• [SHORT PROBLEM]: Reproduce verbatim everything from the line containing "Where should I" down to the end of the material below, omitting the pictures.
╭─ RECORDS SHOWN
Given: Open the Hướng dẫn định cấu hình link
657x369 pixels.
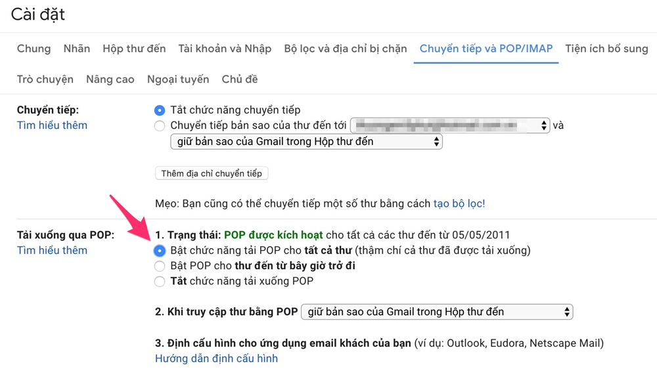Looking at the screenshot, I should (216, 358).
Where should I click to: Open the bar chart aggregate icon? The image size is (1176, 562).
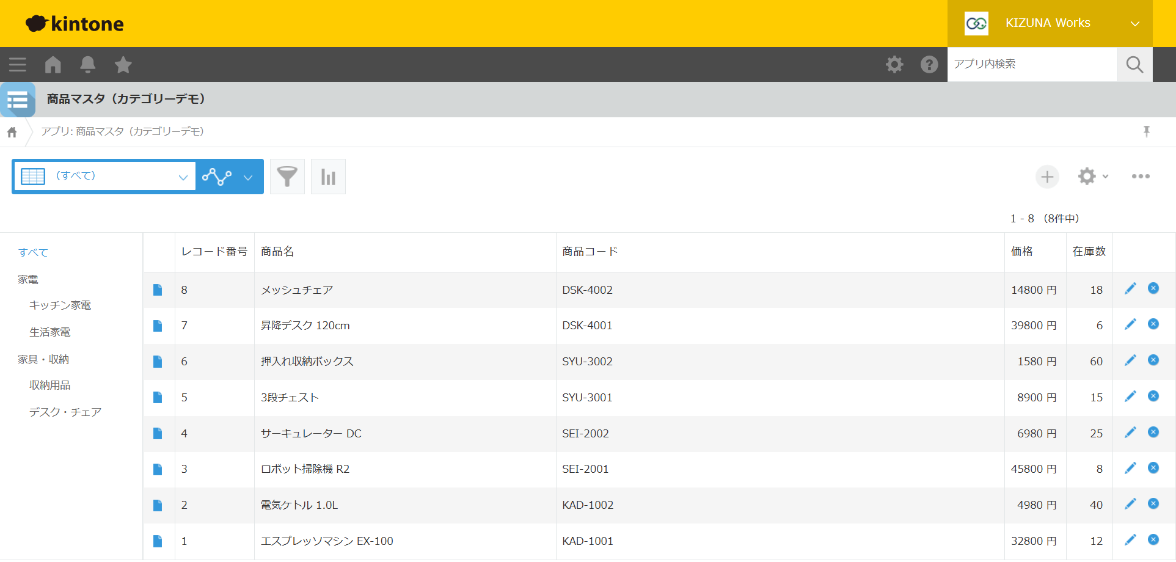tap(328, 177)
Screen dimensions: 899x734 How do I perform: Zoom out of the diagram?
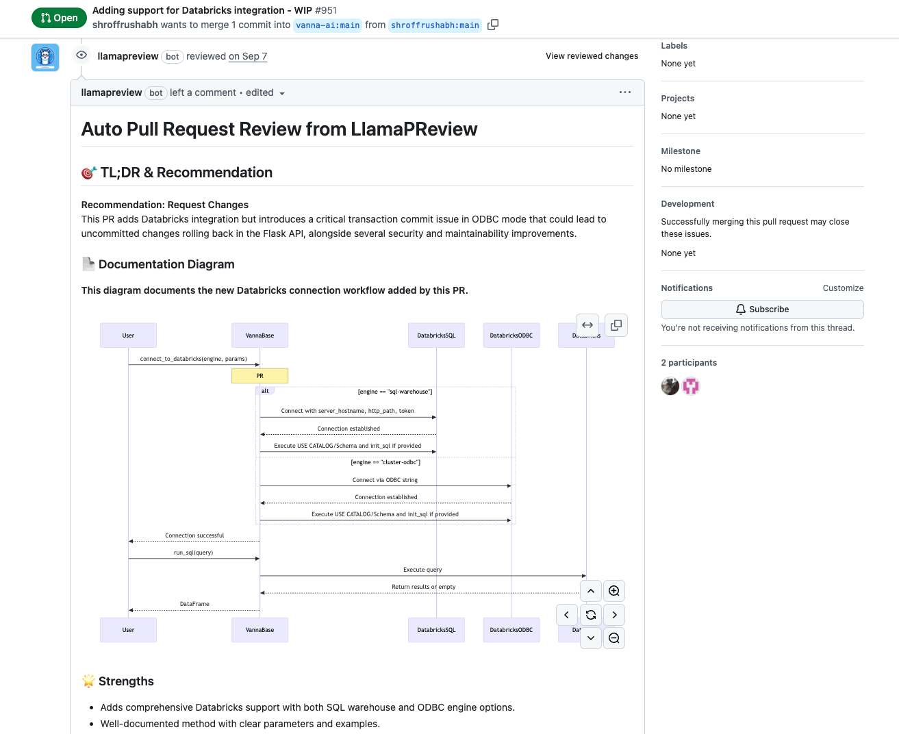[x=614, y=638]
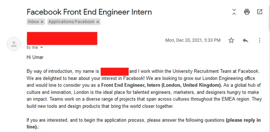
Task: Click the email subject title
Action: [x=89, y=12]
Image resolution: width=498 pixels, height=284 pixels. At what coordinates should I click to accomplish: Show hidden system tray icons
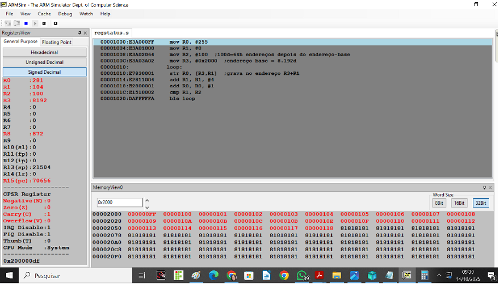[x=438, y=275]

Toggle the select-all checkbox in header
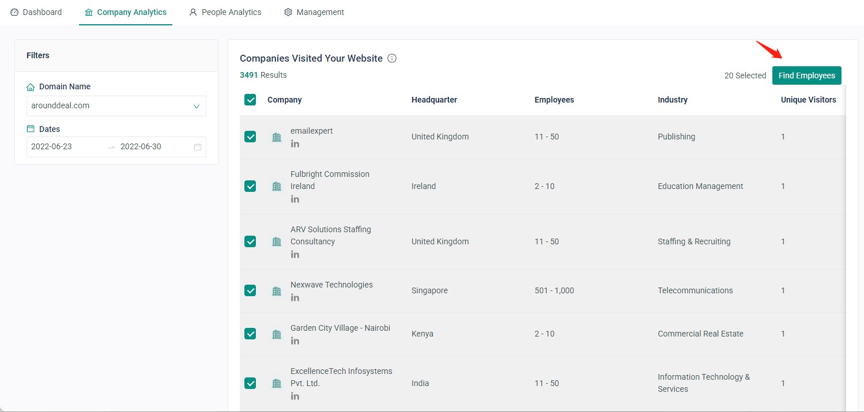250,100
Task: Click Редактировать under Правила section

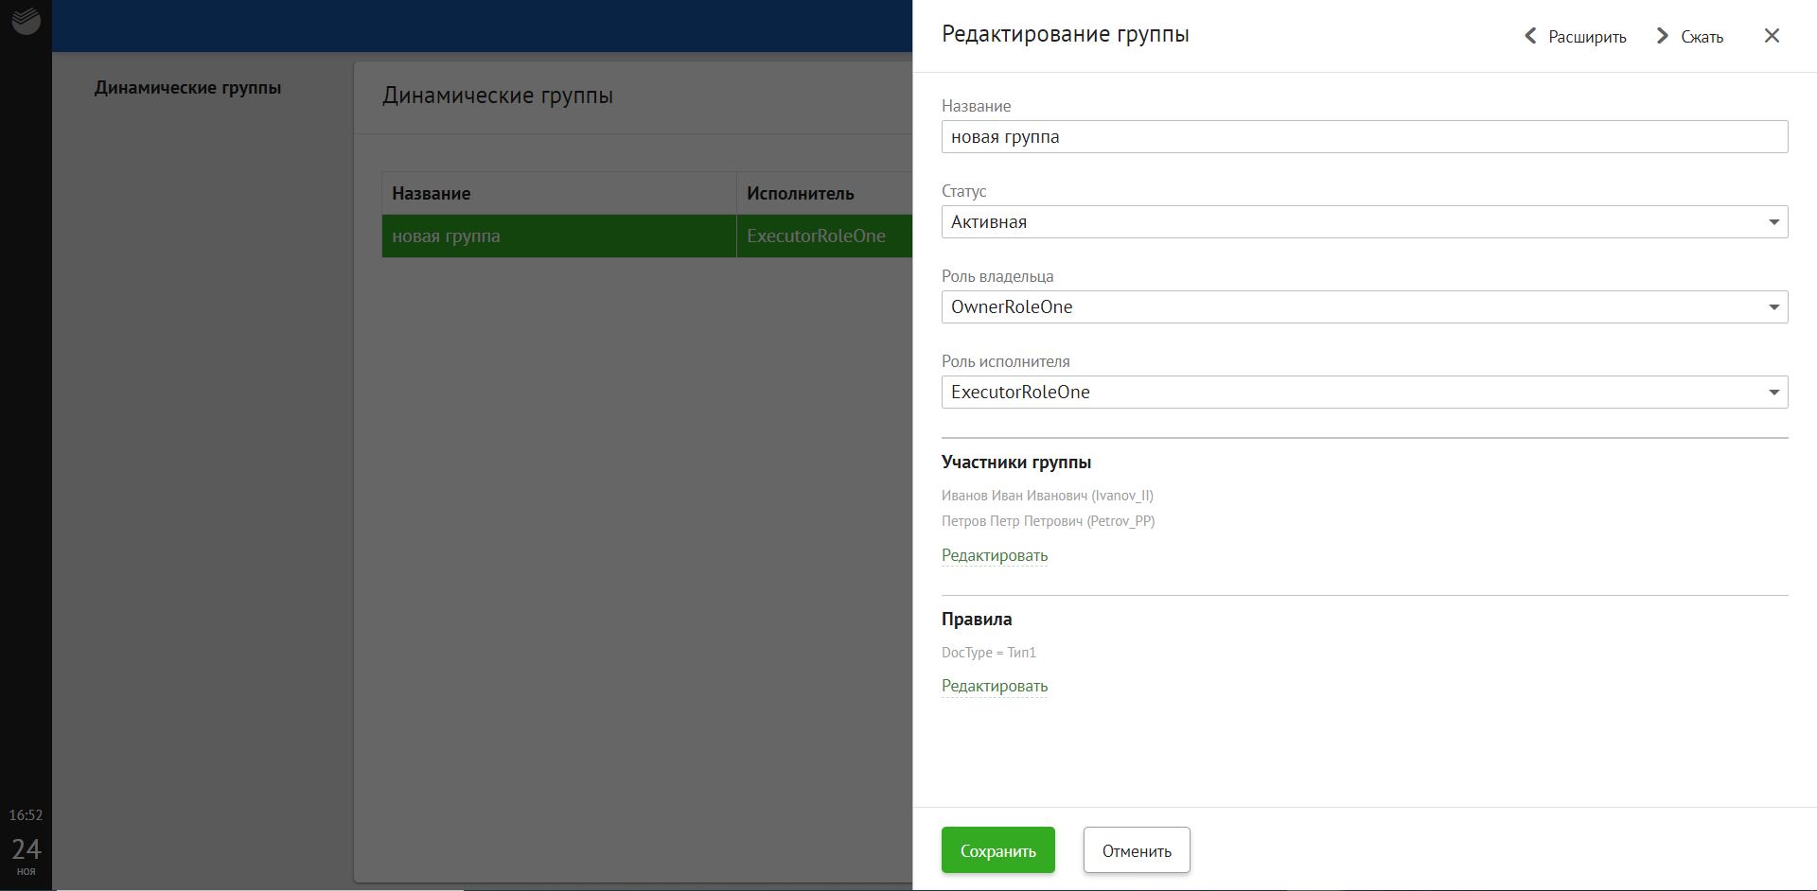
╰─
• [THE COMPLETED TASK]:
Where should I click to: Open the bar chart aggregate icon? The image size is (1176, 562).
tap(328, 177)
Screen dimensions: 899x734 How do I perform: Zoom out of the diagram?
[x=614, y=638]
Task: Click the email subject title
Action: [x=89, y=12]
Image resolution: width=498 pixels, height=284 pixels. At what coordinates should I click to accomplish: Show hidden system tray icons
[x=438, y=275]

Toggle the select-all checkbox in header
250,100
Task: Click Редактировать under Правила section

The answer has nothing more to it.